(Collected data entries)
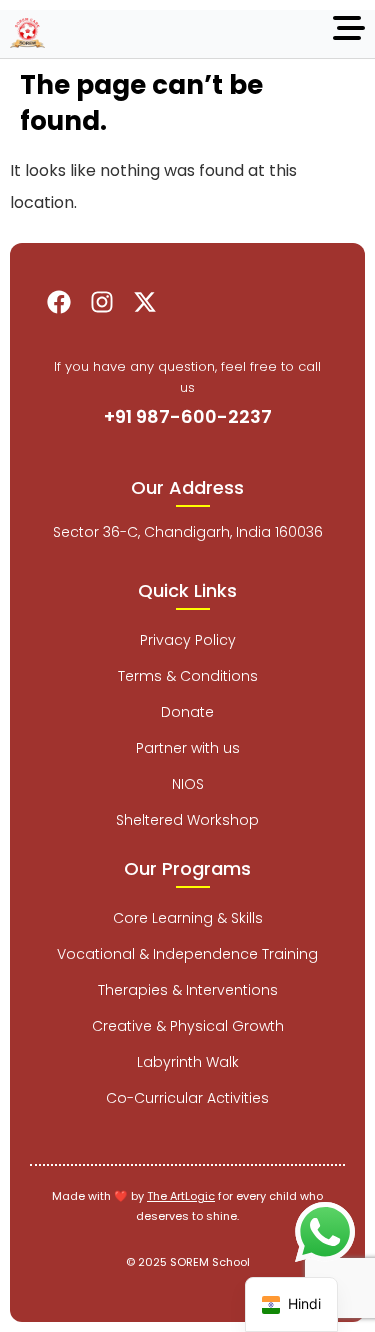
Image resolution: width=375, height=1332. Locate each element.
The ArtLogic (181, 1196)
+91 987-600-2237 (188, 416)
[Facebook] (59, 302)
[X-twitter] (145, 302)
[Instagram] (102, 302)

◆ What the task requires ◆
Write out only what runs from the line holding "The ArtLogic (181, 1196)" through the last line of the records, exactly as shown.

◆ Task result ◆
The ArtLogic (181, 1196)
+91 987-600-2237 (188, 416)
[Facebook] (59, 302)
[X-twitter] (145, 302)
[Instagram] (102, 302)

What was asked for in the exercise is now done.